The statutes have been framed regulating the financial and commercial activities so that fiscal equilibrium may be kept maintained and not get disturbed by the malfunctioning of such companies or institutions involved in the business of banking. These are regulatory measures for the purpose of maintaining a healthy economic atmosphere in the country. Such regulatory measures are provided for other companies also as well as industries manufacturing goods of importance. Otherwise these are purely private commercial activities. It deserves to be noted that it hardly makes any difference that such supervisory vigilance is kept by Reserve Bank of India under a statute or the Central Government.
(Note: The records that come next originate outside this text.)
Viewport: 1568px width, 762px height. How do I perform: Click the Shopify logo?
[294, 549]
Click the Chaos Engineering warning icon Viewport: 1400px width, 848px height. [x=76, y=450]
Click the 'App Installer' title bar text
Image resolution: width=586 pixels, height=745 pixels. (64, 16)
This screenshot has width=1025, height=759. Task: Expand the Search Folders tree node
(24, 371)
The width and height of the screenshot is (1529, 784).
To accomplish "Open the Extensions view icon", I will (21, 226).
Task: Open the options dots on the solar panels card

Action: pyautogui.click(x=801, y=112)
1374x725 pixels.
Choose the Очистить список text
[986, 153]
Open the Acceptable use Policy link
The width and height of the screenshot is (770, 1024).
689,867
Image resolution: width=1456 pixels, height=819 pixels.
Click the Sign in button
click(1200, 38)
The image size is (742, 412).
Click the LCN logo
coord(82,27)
Even if it was with the Central Government in place of Reserve Bank of India it would not have made any difference, therefore, the argument based on the decision of All India Bank Employees' Assn. [ AIR 1962 SC 171 : (1962) 3 SCR 269 ] does not advance the case of the respondent. It is only in case of malfunctioning of the company that occasion to exercise such powers arises to protect the interest of the depositors, shareholders or the company itself or to help the company to be out of the woods. In times of normal functioning such occasions do not arise except for routine inspections etc. with a view to see that things are moved smoothly in keeping with fiscal policies in general.” 15. In view of the aforesaid, this Court is of the clear, unequivocal view that a writ under Article 226 of the Constitution of India does not lie and cannot be issued against the ICICI bank. Reserving the right of the petitioners to approach any forum, statutory or otherwise, the writ petitions shall stand dismissed. 16. Since affidavits have not been invited, none of the allegations in this writ petition shall be deemed to have been admitted by the respondents. 17. There shall however, be no order as to costs.